Fig. 4.

MLL5 interacts with Borealin and maintains the stability of Borealin. (A) U2OS cells were transfected with CPC-siRNA or MLL5-siRNA and synchronized to M phase with nocodazole. The protein expression levels of Aurora-B, Survivin, Borealin, INCENP and MLL5 were analyzed by western blotting. Tubulin served as a loading control. (B) The stability of Borealin in NC-siRNA- and MLL5-siRNA-treated cells was compared by western blotting. CHX, cycloheximide. (C) A co-immunoprecipitation study revealed an association between MLL5 and Borealin. (D) A direct interaction between the central domain of MLL5 and the C-terminus of Borealin was established in in vitro binding assays. PS: N-terminal region containing PHD (plant homeodomain) and SET[Su(var)3-9, enhancer-of-zeste and trithorax] domain, aa 1-572; CD: central domain, aa 562-1150; CT: C-terminal domain, aa 1113-1858. (E) A GST pull-down assay demonstrated that the C-terminus of Borealin was required for the interaction with MLL5. The asterisk denotes the degradation of GST-Borealin and its mutants during induction.
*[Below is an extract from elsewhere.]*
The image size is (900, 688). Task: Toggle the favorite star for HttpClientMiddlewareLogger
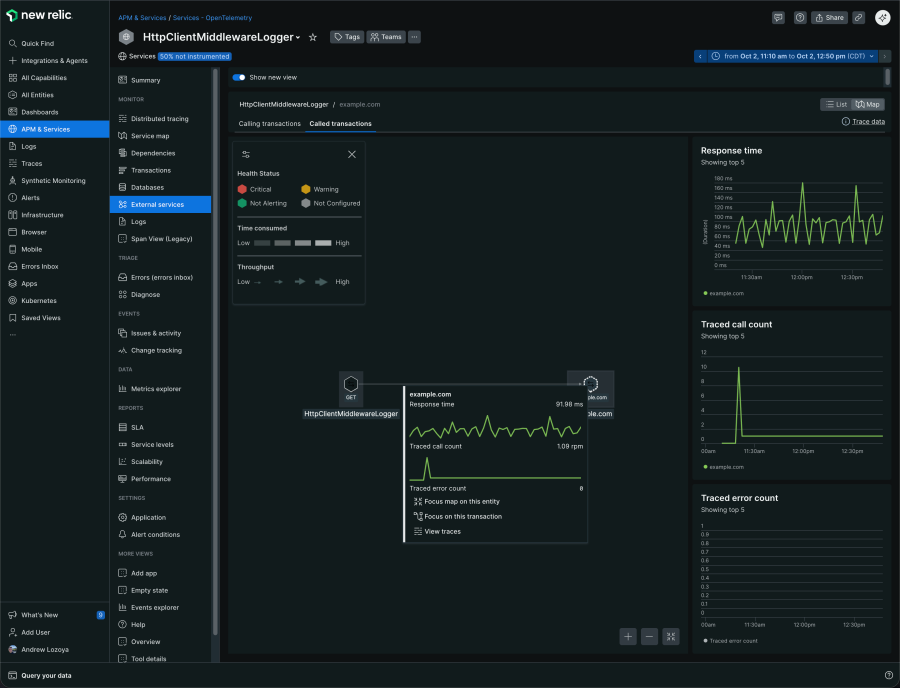click(x=313, y=36)
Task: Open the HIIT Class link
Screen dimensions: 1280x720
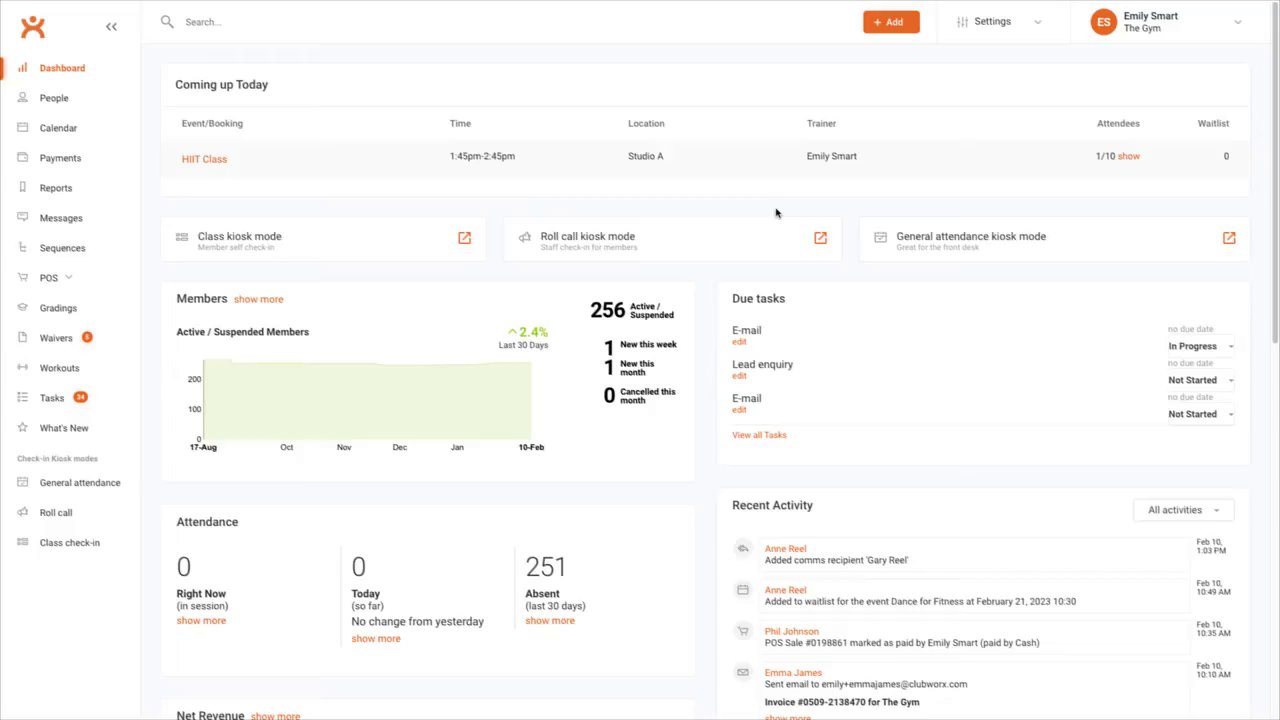Action: (x=204, y=159)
GST-Borealin-N: aa 1-120; GST-Borealin-C: aa 121-280. (F) The stabilities of HA-Borealin, HA–Borealin-C and HA–Borealin-N were compared in NC-siRNA- and MLL5-siRNA-treated cells. (G) Overexpression of FLAG–MLL5-CD significantly stabilized HA–Borealin-C in MLL5-depleted cells, but failed to rescue the degradation of HA–Borealin-N.